Mewaspadai Manuver Penolakan dari MRP dan MRPB
Hal yang perlu dicermati dari adanya pertemuan, terlebih adanya kedatangan perwakilan MRP dan MRPB hingga ke Ibukota. Ditengarai, salah satunya berkaitan dengan upaya atau manuver yang mereka lakukan untuk mendapatkan dukungan dalam hal penolakan kebijakan DOB di Papua oleh pemerintah pusat. Berdasarkan informasi yang dikumpulkan, kegiatan mereka ke ibukota selain bertemu dengan Presiden Jokowi juga menemui sejumlah tokoh politik untuk melancarkan maksud dan misi yang dibawanya dari bumi cenderawasih. Mereka menyampaikan usulan penundaan DOB di Papua dengan alasan belum adanya putusan final dari MK RI terkait uji materiil UU No. 2 Tahun 2021 tentang Perubahan Kedua atas UU No. 21 Tahun 2001 tentang Otsus Papua.
Perlu diketahui bahwa proses lobby yang dilakukan MRP dan MRPB terkait Otsus dan DOB bukan hanya terjadi saat ini. Di bulan Juni tahun lalu, Ketua MRP Timotius Murib pernah berkunjung ke Kemenkopolhukam dengan dua agenda yaitu kewenangan MRP yang diintervensi oleh Pemerintah Pusat melalui UU Nomor 2 Tahun 2021 tentang Perubahan Kedua pada UU Nomor 21 Tahun 2001 (khususnya pasal 76); dan permintaan dialog Jakarta-Papua untuk meredakan tensi politik yang semakin memanas akibat keberlanjutan Otsus Papua.
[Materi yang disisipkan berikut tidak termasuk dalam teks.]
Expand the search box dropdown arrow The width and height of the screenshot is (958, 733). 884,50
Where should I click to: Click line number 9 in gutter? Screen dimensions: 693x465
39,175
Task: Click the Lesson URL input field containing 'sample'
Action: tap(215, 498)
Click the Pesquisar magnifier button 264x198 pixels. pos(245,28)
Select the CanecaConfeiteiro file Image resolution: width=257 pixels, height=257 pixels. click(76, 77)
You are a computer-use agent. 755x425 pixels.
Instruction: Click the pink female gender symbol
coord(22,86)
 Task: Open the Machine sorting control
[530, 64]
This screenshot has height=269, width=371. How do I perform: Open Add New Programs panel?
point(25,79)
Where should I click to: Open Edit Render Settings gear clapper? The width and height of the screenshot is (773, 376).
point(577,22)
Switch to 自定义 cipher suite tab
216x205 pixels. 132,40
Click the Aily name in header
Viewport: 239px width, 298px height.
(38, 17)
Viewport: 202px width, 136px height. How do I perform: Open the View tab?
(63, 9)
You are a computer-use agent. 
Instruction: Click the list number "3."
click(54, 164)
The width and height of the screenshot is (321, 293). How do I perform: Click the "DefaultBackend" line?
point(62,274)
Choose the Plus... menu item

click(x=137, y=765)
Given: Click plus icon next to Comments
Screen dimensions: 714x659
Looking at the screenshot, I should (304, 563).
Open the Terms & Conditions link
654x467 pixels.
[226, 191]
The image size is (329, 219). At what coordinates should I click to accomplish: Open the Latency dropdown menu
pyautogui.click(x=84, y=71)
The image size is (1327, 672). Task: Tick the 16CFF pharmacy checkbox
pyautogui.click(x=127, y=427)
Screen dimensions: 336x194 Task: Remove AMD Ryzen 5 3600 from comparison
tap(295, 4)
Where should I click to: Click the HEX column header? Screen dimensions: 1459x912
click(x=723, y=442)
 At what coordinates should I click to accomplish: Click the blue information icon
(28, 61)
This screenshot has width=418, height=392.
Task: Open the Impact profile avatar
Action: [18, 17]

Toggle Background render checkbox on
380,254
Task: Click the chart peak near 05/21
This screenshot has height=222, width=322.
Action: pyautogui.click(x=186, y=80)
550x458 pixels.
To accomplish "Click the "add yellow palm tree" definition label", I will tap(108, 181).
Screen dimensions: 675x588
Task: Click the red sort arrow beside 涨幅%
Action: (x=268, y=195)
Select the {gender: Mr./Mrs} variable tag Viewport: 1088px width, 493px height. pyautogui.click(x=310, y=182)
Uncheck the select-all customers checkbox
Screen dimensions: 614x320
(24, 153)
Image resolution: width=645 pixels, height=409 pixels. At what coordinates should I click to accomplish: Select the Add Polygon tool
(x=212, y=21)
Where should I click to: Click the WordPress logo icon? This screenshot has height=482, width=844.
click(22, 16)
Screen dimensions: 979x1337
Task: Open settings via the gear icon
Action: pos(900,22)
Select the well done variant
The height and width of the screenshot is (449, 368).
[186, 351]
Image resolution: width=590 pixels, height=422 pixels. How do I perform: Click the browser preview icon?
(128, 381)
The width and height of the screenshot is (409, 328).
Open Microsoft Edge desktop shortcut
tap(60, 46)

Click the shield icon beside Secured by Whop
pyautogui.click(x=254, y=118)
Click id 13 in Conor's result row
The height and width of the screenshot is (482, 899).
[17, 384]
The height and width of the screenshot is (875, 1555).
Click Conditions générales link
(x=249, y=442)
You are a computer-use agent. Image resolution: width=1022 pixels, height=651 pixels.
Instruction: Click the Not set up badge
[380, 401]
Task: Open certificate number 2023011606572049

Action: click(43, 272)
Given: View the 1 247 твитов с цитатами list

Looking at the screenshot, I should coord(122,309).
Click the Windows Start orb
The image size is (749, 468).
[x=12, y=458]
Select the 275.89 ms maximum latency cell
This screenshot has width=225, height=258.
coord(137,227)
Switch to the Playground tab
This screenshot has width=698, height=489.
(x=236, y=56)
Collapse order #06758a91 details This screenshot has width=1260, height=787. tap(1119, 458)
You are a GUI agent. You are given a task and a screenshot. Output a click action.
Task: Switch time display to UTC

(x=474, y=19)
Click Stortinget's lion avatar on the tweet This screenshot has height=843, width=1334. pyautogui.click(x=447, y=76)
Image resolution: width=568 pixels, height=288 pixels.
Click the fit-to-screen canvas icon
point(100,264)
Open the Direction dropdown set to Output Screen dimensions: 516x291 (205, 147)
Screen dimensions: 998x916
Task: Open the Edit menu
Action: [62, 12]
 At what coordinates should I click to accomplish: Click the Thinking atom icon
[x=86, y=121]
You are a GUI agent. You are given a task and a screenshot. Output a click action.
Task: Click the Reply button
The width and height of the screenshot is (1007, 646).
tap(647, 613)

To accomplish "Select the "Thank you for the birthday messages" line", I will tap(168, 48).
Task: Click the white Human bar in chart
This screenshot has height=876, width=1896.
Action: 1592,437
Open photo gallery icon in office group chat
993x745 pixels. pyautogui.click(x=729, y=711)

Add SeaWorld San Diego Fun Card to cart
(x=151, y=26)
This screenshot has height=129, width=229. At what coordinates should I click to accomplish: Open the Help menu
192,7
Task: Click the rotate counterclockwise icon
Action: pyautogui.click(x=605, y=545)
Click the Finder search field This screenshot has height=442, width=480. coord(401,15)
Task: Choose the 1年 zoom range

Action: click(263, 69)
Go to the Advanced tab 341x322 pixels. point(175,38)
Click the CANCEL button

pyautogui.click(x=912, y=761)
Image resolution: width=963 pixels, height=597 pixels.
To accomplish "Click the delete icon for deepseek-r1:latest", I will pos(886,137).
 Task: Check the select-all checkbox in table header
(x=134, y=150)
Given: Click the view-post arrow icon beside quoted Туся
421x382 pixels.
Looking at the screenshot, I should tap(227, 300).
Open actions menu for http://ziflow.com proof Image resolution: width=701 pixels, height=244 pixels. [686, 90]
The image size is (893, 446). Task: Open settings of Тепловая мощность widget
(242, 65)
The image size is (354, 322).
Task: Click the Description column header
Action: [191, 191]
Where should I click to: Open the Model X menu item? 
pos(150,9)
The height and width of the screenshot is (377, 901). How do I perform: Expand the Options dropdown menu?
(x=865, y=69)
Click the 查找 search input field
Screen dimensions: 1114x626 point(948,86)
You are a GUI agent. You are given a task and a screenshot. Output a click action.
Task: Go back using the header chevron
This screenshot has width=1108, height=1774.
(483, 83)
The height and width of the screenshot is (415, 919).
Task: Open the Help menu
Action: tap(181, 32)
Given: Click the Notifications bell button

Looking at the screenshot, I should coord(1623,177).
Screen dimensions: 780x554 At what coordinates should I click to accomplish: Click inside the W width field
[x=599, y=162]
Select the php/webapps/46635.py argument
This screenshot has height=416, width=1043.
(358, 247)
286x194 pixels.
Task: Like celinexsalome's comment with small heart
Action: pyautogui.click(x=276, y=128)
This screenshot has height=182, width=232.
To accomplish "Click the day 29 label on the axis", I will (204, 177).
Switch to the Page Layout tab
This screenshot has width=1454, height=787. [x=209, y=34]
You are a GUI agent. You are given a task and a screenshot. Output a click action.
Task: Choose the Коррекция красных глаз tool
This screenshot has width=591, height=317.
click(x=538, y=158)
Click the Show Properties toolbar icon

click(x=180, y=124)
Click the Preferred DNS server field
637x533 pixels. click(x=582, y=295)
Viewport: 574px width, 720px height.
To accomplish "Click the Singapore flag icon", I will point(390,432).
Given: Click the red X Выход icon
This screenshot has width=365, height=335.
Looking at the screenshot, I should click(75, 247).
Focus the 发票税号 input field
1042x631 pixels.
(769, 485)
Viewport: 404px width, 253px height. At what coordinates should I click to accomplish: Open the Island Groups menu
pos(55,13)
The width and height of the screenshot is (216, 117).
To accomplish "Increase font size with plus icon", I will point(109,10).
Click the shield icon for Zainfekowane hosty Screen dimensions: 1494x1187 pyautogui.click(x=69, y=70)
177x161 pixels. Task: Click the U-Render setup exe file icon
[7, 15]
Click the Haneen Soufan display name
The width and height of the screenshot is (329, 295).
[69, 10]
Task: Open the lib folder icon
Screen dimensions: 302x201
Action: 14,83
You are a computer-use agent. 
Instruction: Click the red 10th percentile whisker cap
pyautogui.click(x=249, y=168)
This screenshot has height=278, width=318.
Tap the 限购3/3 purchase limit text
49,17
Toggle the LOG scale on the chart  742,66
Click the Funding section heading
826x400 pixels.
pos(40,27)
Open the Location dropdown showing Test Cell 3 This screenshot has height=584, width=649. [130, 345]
Selanjutnya MRP juga pernah bermanuver ke Wali Nanggroe Aceh, Malik Mahmud Al Haytar untuk memperoleh dukungan politik terkait uji materiil UU Otsus Papua.
Berkaca dari sejumlah hal tersebut, agaknya pemerintah pusat harus rela untuk mengkaji kembali hingga memberikan pengertian secara mendasar berkaitan dengan tujuan hingga manfaat mengapa dari sekian banyak daerah yang mengajukan pemekaran hanya 3 wilayah di Papua yang diprioritaskan. Termasuk dalam hal ini adalah penjelasan rigit mengenai data survey yang menyebutkan 82% masyarakat Papua mendukung DOB.
Kejelasan fakta dan data diharapkan akan turut mengubah persepsi hingga arah tujuan dari sebagian masyarakat Papua termasuk diindikasi dari MRP dan MRPB untuk dapat berbalik mendukung kebijakan pemekaran DOB sesuai harapan bersama. Pro kontra adalah hal biasa, namun jika dari awal sudah terjadi kesepakatan karena seluruh pihak sudah memahami dan menyetujui, maka dapat dipastikan jalan panjang percepatan pembangunan di Papua akan segera terwujud.